=== Exercise data ===
=== Begin Enclosure ===

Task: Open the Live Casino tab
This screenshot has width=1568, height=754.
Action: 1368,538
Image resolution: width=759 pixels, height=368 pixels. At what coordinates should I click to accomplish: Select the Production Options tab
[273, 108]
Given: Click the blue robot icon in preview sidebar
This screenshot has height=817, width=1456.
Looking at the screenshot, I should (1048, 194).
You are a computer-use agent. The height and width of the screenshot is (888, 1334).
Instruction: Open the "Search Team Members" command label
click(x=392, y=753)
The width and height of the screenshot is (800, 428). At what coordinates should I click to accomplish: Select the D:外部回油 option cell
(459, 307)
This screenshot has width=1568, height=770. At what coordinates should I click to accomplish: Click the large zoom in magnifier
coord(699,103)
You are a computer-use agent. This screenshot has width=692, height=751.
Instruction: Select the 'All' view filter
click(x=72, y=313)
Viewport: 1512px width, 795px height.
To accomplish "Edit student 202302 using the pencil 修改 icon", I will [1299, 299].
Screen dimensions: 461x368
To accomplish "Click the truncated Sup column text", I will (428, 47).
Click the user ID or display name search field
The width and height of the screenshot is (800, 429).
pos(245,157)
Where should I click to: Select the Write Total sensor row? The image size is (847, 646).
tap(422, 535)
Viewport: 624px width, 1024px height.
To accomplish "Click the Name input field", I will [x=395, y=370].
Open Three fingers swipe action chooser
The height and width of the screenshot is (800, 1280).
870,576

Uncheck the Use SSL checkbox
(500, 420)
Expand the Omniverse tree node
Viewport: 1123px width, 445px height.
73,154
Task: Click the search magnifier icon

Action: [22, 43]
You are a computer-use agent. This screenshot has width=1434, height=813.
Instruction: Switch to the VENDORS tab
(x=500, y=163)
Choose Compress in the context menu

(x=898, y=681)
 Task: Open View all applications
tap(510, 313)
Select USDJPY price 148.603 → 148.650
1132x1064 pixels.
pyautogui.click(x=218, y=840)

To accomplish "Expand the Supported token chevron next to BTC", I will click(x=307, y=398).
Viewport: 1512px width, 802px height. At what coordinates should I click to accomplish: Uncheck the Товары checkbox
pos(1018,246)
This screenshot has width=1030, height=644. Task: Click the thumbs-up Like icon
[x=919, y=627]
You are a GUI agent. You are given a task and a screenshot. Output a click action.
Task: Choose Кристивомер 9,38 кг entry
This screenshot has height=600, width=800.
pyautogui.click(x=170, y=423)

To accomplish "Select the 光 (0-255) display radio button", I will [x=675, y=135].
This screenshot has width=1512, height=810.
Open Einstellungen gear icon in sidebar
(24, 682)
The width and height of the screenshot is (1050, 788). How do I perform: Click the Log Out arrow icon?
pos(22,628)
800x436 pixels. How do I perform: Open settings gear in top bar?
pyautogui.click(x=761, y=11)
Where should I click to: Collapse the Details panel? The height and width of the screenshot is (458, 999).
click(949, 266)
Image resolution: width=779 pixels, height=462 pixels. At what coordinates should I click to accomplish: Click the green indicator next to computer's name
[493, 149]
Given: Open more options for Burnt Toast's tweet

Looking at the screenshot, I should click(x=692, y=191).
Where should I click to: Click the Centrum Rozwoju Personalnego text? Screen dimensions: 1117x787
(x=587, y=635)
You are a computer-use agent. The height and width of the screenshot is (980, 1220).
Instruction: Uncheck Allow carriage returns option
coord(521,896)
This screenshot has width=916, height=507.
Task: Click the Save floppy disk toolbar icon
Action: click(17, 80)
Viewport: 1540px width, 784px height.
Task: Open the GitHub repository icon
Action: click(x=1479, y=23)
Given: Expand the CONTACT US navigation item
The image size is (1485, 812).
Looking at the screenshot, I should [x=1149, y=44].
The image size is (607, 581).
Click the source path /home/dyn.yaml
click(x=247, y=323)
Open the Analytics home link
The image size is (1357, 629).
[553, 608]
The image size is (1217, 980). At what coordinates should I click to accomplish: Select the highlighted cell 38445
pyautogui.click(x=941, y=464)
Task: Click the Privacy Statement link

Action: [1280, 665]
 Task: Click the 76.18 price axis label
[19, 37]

=== End Enclosure ===

=== The task ===
Set down, exactly as they appear, the line holding "Open the Analytics home link" and every line after it until the records end.

=== Written solution ===
Open the Analytics home link
The image size is (1357, 629).
[553, 608]
The image size is (1217, 980). At what coordinates should I click to accomplish: Select the highlighted cell 38445
pyautogui.click(x=941, y=464)
Task: Click the Privacy Statement link

Action: [1280, 665]
 Task: Click the 76.18 price axis label
[19, 37]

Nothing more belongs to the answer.